They’re banking on the slow and steady approach to lead to an agreement that has the city helping preserve Wrigley Field, considered one of Chicago’s biggest tourist destinations.
“Whatever we do, it’s going to be fair,” Ms. Ricketts says. “It’s going to be good for the city, the county, the state and Cubs fans.”
Tom Ricketts spoke further about the donations on a radio appearance earlier this week, essentially saying that it’s about being a good member of the community, and also about helping the long-term MLB pipeline (if you don’t have the most talented kids playing your sport because they don’t have the facilities, they don’t play it in high school or college, and they don’t join your league). I think there are genuinely altruistic reasons for doing what the Ricketts family is doing, but it can’t hurt to continue to get the community on your side, as well as MLB.

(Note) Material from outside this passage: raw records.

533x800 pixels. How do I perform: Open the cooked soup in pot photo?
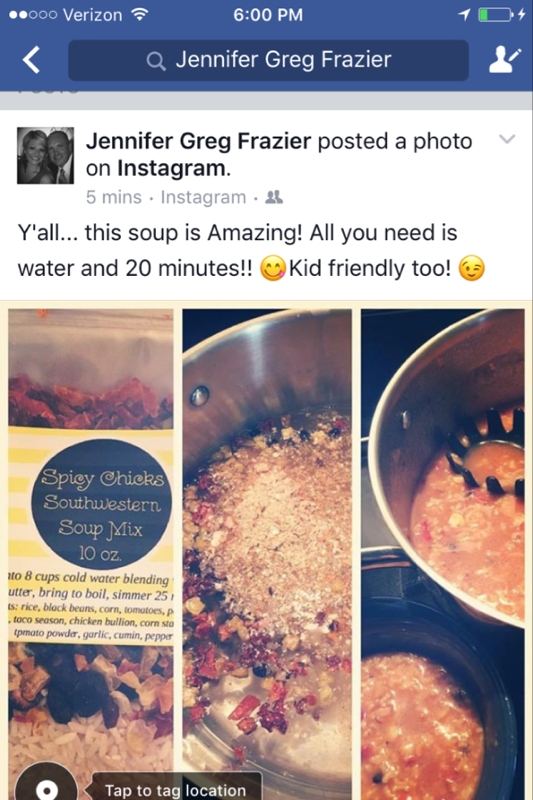point(443,554)
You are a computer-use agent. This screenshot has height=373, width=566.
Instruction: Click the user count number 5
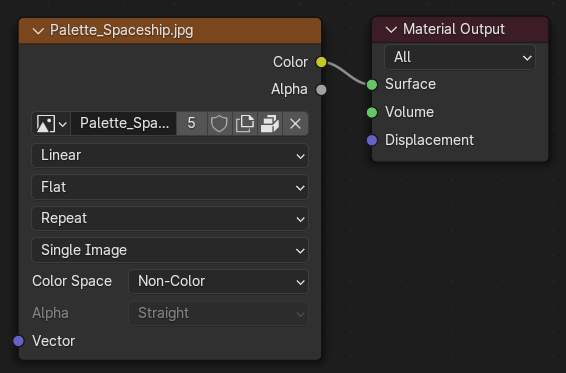(x=192, y=124)
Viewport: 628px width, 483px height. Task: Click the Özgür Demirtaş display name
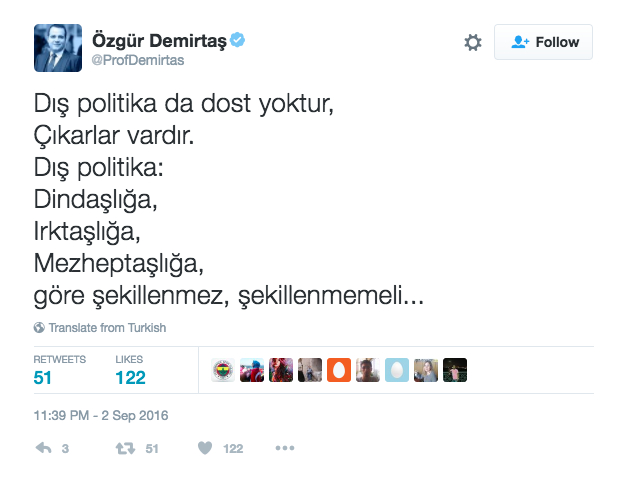coord(159,40)
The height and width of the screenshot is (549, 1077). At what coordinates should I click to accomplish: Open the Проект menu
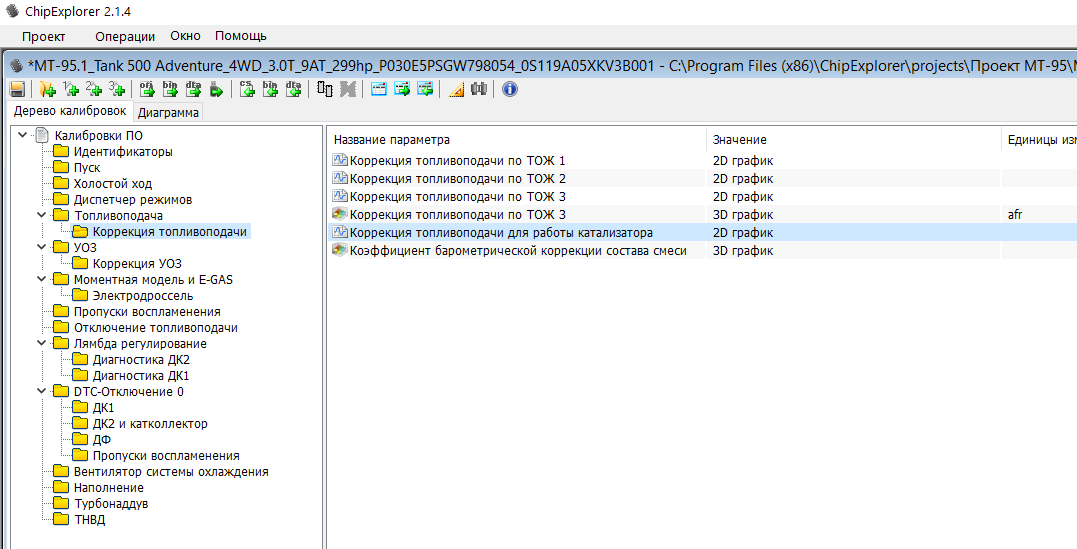point(44,36)
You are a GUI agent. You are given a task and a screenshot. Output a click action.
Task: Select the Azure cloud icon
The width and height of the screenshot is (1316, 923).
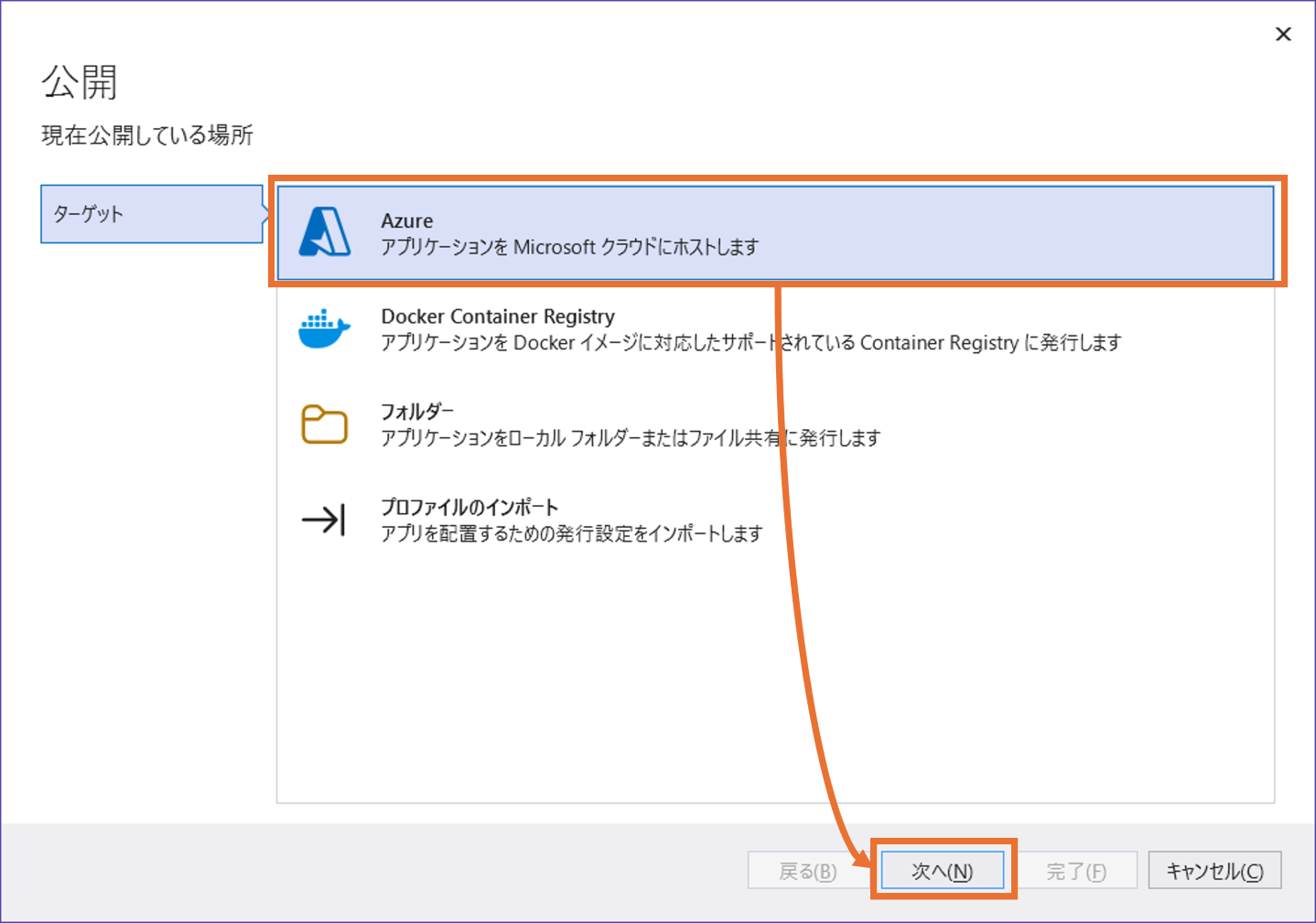point(326,232)
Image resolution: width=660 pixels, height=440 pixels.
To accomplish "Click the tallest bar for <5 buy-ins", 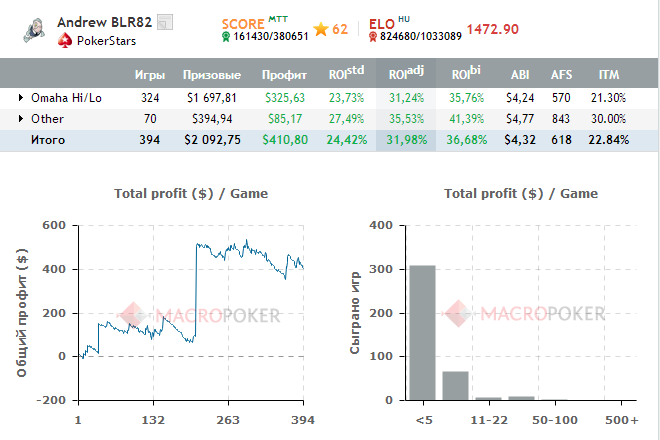I will pos(423,333).
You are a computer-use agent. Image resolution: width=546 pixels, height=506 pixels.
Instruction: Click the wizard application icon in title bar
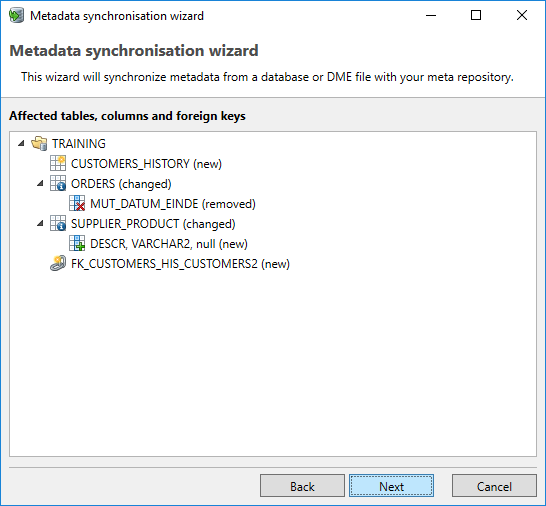click(x=16, y=16)
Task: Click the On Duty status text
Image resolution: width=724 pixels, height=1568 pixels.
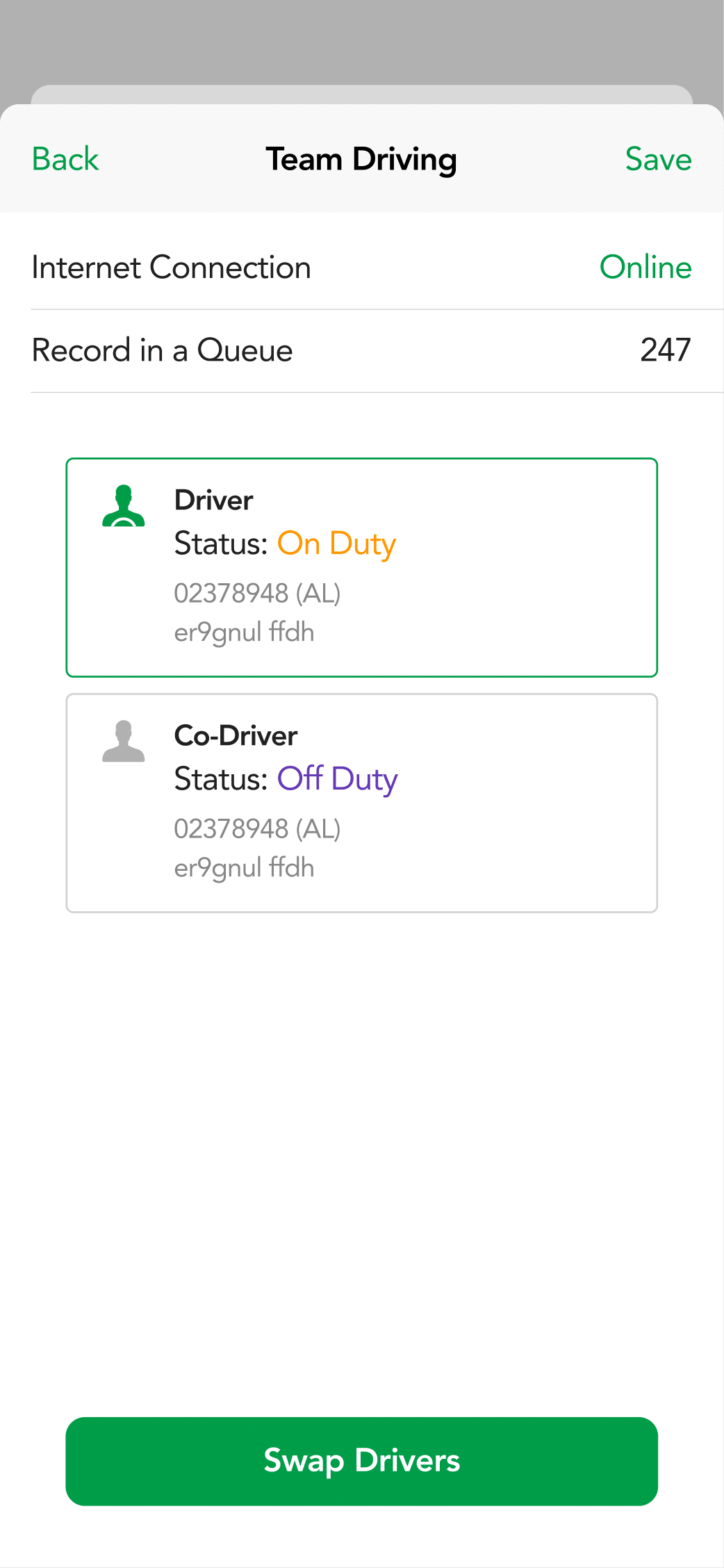Action: click(x=336, y=544)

Bruce Levine mentioned in his chat yesterday that the disconnect between the Ricketts family and the Mayor’s Office earlier this year has already pushed the renovation back a year. Now, Levine could have just been speaking off-the-cuff (it was a chat, after all), but I don’t doubt him. We heard some time ago that if the plans weren’t put in place by the end of the last legislative session (which was months ago), serious construction could not begin after the end of this season, which was the timeline that could have had construction done (during the offseason and during road trips) before the 2015 season, at the optimistic end. Now, it looks like the 2016 season is a best case scenario, which coincidentally marks the 100 year anniversary of the Cubs playing at Wrigley Field (then Weeghman Park).